▶

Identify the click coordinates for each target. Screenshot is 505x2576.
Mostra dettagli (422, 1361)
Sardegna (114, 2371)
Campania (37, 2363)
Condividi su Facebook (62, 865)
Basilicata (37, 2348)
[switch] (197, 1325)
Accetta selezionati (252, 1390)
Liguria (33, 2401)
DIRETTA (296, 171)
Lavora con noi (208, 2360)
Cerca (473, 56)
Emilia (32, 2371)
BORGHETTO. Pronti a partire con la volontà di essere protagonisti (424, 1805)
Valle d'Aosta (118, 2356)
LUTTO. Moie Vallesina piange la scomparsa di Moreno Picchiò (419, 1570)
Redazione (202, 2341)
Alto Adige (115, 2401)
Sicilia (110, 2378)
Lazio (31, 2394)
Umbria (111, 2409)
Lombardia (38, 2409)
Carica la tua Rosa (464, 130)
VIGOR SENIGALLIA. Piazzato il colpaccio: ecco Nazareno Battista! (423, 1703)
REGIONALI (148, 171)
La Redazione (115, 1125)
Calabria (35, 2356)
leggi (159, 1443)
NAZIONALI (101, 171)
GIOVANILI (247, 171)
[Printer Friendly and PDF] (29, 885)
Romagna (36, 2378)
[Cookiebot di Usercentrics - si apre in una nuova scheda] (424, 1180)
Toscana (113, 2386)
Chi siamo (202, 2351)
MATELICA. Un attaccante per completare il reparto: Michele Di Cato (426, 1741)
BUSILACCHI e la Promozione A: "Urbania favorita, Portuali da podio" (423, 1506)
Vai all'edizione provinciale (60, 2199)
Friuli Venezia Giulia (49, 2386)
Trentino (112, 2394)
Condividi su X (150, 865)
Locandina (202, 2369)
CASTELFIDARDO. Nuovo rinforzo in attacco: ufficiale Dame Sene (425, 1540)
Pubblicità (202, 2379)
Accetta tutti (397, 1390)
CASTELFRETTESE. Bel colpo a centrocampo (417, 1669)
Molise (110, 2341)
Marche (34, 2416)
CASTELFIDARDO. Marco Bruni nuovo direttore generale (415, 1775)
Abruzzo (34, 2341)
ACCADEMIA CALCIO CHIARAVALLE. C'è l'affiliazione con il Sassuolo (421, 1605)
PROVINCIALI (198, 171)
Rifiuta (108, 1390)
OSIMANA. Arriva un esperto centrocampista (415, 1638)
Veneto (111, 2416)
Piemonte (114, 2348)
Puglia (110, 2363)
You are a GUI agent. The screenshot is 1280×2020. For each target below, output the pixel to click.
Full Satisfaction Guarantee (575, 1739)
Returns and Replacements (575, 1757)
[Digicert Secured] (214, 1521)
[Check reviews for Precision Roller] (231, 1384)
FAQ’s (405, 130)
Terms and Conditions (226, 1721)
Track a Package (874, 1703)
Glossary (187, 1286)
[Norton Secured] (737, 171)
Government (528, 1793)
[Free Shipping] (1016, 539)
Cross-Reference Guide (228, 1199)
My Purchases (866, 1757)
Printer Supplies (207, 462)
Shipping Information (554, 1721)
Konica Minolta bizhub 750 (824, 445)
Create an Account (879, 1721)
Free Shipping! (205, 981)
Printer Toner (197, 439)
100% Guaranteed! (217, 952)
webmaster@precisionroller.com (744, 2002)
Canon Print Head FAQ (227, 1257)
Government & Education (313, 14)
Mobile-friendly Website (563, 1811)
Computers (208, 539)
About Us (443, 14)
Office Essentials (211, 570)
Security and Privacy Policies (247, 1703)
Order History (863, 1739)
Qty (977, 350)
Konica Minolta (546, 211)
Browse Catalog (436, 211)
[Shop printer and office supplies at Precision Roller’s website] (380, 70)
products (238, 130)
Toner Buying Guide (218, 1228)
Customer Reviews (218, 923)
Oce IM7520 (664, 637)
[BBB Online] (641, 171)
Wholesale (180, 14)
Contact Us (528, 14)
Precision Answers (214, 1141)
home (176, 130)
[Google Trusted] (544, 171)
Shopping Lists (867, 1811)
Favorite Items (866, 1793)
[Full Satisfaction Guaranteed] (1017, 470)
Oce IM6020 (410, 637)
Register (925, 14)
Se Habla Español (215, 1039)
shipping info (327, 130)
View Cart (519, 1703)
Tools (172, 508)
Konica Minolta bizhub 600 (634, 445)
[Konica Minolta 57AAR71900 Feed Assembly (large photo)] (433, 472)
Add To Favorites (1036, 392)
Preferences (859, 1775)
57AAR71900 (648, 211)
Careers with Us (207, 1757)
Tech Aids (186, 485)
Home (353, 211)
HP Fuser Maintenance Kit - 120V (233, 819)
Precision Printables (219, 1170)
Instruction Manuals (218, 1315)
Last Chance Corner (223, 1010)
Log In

◀

** YOUR OBJECTIVE **
The answer must consist of the lines from the one with "shipping info (327, 130)" through the final line of the entries above, exactly as they are, and nothing else.

** RESPONSE AREA **
shipping info (327, 130)
View Cart (519, 1703)
Tools (172, 508)
Konica Minolta bizhub 600 (634, 445)
[Konica Minolta 57AAR71900 Feed Assembly (large photo)] (433, 472)
Add To Favorites (1036, 392)
Preferences (859, 1775)
57AAR71900 (648, 211)
Careers with Us (207, 1757)
Tech Aids (186, 485)
Home (353, 211)
HP Fuser Maintenance Kit - 120V (233, 819)
Precision Printables (219, 1170)
Instruction Manuals (218, 1315)
Last Chance Corner (223, 1010)
Log In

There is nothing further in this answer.